On Wed, 15 Jul 2020, Yafang Shao wrote:

> > > diff --git a/mm/memcontrol.c b/mm/memcontrol.c
> > > index 1962232..15e0e18 100644
> > > --- a/mm/memcontrol.c
> > > +++ b/mm/memcontrol.c
> > > @@ -1560,15 +1560,21 @@ static bool mem_cgroup_out_of_memory(struct mem_cgroup *memcg, gfp_t gfp_mask,
> > >               .gfp_mask = gfp_mask,
> > >               .order = order,
> > >       };
> > > -     bool ret;
> > > +     bool ret = true;
> > >
> > >       if (mutex_lock_killable(&oom_lock))
> > >               return true;
> > > +
> > > +     if (mem_cgroup_margin(memcg) >= (1 << order))
> > > +             goto unlock;
> > > +
> > >       /*
> > >        * A few threads which were not waiting at mutex_lock_killable() can
> > >        * fail to bail out. Therefore, check again after holding oom_lock.
> > >        */
> > >       ret = should_force_charge() || out_of_memory(&oc);
> > > +
> > > +unlock:
> > >       mutex_unlock(&oom_lock);
> > >       return ret;
> > >  }
> >
> > Hi Yafang,
> >
> > We've run with a patch very much like this for several years and it works
> > quite successfully to prevent the unnecessary oom killing of processes.
> >
> > We do this in out_of_memory() directly, however, because we found that we
> > could prevent even *more* unnecessary killing if we checked this at the
> > "point of no return" because the selection of processes takes some
> > additional time when we might resolve the oom condition.
> >
> 
> Hi David,
> 
> Your proposal could also resolve the issue,

It has successfully resolved it for several years in our kernel, we tried 
an approach similiar to yours but saw many instances where memcg oom kills 
continued to proceed even though the memcg information dumped to the 
kernel log showed memory available.

• [Information provided]
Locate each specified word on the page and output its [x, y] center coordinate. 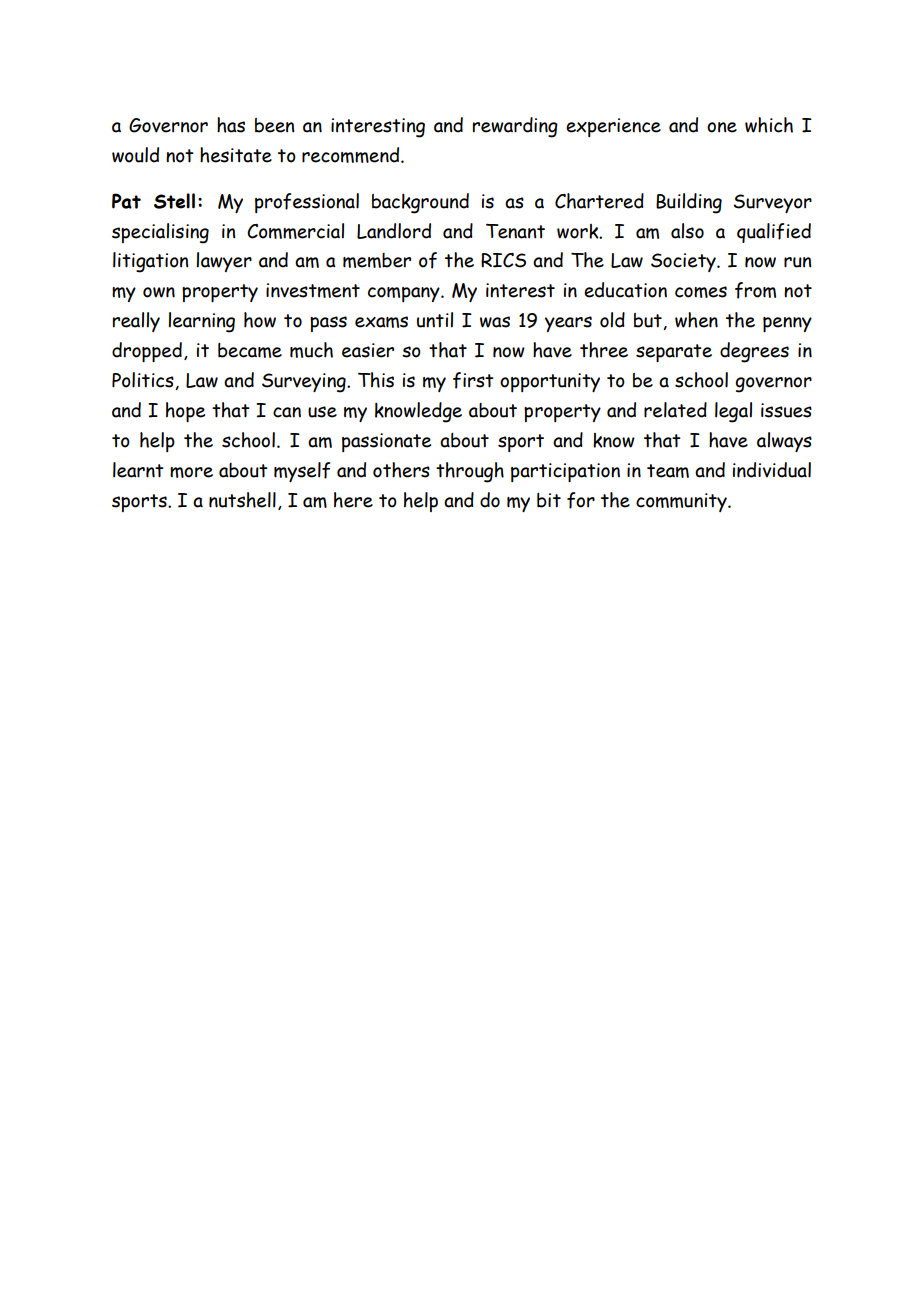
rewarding [515, 127]
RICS [503, 260]
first [473, 380]
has [231, 125]
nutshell [242, 500]
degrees [754, 352]
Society [684, 262]
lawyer [224, 262]
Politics [144, 381]
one [722, 127]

• [Exercise description] Return the part of the memcg out-of-memory discussion that opens with the words containing "It has successfully" and closes with "showed memory available.", copied without any changes. The material has no connection to the memcg out-of-memory discussion.

• [Exercise result]
It has successfully resolved it for several years in our kernel, we tried 
an approach similiar to yours but saw many instances where memcg oom kills 
continued to proceed even though the memcg information dumped to the 
kernel log showed memory available.